# Your goal:
Copy every line from the material below that holds "radio".

═══ Recorded data

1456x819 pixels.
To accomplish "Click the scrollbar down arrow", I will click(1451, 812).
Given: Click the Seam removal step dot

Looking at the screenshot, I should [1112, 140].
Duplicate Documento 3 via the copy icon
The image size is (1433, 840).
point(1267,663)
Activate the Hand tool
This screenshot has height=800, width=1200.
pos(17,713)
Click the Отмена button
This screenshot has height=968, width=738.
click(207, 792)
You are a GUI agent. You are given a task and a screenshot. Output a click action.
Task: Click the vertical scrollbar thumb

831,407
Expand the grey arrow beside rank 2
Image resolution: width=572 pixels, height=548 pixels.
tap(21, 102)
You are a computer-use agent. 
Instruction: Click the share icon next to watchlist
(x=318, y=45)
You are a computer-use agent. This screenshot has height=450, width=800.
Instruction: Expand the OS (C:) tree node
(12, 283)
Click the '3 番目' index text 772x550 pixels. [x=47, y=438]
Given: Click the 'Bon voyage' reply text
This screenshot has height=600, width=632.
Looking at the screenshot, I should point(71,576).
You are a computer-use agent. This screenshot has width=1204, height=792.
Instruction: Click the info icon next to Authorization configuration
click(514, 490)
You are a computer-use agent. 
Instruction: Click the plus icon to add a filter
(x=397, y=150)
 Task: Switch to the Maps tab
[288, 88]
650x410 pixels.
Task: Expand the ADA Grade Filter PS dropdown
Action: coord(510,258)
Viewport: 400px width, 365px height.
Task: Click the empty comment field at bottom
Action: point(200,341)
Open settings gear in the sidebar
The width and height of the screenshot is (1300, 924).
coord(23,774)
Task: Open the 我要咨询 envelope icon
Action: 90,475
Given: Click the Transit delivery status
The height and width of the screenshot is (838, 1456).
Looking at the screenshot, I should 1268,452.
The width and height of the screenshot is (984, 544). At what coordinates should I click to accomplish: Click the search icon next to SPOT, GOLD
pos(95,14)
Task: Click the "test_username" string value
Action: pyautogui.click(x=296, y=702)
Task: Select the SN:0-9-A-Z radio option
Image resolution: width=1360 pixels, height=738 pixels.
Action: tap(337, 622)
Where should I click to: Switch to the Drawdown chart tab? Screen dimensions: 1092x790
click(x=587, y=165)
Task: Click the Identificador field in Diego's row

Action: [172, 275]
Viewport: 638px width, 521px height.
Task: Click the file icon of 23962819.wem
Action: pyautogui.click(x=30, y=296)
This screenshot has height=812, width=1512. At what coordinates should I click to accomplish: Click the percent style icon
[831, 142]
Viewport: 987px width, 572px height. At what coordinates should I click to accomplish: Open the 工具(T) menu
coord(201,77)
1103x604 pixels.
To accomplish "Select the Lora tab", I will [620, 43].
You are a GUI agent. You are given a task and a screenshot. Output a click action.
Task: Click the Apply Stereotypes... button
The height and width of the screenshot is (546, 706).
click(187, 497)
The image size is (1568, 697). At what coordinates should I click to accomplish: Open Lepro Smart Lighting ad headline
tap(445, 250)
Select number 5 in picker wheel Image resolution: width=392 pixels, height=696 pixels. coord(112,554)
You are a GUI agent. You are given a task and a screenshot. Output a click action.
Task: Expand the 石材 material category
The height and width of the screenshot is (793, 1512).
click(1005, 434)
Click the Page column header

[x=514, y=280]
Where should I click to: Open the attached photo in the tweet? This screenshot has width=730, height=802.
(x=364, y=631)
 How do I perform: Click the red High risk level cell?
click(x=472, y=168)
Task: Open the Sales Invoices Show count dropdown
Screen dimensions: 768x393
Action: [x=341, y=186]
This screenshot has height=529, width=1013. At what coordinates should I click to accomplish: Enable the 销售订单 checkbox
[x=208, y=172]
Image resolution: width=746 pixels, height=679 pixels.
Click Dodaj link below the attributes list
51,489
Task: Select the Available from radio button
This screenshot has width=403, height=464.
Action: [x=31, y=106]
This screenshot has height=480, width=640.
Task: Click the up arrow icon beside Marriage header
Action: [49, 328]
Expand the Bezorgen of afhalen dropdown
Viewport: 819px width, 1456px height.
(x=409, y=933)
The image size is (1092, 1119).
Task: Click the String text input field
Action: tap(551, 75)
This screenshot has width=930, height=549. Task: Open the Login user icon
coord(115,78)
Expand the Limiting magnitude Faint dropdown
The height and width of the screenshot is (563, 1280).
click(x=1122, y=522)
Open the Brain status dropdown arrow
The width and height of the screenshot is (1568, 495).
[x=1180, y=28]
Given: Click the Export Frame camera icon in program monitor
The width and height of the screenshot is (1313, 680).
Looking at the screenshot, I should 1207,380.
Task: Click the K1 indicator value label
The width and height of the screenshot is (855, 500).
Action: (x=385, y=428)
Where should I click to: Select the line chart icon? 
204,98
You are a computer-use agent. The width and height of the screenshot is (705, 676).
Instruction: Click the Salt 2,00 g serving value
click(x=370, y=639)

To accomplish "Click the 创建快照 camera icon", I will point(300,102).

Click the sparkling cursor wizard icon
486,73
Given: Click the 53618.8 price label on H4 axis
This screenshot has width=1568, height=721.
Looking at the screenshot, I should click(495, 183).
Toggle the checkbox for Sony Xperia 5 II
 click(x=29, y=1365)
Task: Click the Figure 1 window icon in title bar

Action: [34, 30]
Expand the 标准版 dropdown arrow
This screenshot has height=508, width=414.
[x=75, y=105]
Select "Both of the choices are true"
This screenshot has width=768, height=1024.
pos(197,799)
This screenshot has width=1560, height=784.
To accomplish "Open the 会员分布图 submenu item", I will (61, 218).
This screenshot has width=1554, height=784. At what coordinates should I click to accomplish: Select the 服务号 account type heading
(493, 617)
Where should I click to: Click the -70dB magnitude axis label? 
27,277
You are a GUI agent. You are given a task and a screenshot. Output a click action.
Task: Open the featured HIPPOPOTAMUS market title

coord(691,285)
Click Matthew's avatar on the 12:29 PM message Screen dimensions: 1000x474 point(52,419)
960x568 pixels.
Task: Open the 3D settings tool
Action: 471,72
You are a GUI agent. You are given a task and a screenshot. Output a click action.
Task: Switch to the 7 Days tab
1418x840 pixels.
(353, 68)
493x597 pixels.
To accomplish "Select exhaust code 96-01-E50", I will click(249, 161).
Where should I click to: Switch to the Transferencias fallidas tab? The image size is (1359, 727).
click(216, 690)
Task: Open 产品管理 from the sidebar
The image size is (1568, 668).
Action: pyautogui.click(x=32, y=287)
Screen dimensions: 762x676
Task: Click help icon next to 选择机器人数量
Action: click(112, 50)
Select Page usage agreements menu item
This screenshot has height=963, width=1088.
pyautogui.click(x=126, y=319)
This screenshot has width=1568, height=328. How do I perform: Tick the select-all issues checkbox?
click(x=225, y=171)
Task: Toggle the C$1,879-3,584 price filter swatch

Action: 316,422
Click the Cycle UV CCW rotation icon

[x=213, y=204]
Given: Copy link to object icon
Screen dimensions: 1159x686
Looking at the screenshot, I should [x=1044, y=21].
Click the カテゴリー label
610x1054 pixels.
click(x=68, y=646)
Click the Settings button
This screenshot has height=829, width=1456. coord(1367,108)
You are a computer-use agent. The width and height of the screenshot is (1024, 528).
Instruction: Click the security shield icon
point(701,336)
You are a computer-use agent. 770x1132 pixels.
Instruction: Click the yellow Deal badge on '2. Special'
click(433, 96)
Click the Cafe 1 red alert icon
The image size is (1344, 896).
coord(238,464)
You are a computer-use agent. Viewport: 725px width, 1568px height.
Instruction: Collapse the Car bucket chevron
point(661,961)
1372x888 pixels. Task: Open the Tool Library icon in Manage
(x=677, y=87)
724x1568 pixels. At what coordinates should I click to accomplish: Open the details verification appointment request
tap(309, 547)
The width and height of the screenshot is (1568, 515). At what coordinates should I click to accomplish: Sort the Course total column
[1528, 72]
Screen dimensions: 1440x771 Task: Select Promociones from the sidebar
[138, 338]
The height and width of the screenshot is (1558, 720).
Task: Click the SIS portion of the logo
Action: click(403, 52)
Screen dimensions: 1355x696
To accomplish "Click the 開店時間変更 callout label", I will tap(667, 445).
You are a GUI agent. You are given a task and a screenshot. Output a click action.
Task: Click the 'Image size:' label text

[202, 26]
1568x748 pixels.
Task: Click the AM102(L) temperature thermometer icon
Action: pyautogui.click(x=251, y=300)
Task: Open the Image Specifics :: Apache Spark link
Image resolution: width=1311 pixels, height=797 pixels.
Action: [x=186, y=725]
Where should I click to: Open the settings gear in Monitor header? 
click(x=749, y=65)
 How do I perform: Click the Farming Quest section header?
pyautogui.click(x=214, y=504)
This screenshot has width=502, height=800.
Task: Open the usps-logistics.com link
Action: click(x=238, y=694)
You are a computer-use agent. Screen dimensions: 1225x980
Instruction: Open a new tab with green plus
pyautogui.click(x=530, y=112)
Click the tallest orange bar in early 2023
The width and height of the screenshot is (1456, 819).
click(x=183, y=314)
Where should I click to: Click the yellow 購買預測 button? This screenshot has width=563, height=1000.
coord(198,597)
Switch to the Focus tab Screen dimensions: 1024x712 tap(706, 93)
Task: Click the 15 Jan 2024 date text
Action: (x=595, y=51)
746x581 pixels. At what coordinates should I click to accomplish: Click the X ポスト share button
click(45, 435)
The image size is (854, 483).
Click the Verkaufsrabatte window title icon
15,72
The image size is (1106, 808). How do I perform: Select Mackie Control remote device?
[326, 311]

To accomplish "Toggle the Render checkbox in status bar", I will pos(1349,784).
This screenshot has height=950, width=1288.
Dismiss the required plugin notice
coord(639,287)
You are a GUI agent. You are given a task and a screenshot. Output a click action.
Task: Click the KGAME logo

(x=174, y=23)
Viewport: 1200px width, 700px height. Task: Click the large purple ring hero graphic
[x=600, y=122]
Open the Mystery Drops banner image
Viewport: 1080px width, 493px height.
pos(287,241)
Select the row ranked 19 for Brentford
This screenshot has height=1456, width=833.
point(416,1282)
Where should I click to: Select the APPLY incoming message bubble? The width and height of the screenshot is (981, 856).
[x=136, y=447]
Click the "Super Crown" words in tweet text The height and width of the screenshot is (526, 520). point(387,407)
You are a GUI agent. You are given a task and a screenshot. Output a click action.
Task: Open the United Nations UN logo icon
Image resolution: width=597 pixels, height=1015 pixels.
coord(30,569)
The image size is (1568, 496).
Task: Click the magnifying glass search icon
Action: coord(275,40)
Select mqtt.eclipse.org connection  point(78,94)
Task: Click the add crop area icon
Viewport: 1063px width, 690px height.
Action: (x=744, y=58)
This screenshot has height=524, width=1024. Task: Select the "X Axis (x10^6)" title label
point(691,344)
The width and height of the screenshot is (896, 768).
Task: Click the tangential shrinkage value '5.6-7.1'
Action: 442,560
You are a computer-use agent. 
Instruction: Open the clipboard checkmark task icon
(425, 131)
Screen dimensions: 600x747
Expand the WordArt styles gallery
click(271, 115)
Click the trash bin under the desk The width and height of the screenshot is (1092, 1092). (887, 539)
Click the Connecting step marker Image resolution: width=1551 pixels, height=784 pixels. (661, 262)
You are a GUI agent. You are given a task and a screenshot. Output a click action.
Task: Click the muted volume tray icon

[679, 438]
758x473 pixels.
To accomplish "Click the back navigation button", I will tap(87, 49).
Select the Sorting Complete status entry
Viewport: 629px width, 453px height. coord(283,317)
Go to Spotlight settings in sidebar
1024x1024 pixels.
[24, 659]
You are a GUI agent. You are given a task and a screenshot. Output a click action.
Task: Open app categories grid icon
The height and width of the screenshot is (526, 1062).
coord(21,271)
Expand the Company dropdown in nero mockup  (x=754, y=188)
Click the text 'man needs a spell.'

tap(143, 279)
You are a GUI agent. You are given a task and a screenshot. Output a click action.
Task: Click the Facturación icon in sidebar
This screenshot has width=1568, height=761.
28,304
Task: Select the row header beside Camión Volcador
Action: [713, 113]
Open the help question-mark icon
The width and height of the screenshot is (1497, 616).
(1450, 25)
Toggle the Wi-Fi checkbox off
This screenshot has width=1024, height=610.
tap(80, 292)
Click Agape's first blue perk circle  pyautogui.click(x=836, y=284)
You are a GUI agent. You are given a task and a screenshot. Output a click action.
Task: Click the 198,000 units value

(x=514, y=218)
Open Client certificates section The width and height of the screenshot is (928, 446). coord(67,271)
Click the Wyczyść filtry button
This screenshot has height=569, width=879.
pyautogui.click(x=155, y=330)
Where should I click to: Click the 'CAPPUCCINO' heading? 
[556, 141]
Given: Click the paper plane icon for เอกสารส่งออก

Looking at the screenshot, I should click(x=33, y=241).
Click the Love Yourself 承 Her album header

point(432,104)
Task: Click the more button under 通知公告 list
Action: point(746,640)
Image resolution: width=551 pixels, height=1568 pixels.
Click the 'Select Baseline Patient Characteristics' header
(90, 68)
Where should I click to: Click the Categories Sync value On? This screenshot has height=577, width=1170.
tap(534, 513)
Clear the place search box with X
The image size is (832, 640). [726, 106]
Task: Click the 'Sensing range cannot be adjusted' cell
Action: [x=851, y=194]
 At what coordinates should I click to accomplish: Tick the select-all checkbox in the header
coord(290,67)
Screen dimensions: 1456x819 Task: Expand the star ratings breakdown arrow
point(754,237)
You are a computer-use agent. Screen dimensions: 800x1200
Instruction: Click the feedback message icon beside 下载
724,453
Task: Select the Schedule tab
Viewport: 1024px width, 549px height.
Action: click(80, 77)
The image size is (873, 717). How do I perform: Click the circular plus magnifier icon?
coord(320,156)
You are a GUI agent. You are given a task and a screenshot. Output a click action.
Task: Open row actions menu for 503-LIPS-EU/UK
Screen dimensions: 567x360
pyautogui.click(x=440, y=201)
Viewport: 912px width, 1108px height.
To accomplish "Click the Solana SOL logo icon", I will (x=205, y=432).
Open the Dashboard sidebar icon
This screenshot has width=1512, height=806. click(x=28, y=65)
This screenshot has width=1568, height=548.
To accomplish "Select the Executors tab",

══════

# The completed task:
Task: Select the SN:0-9-A-Z radio option
Task: Select the Available from radio button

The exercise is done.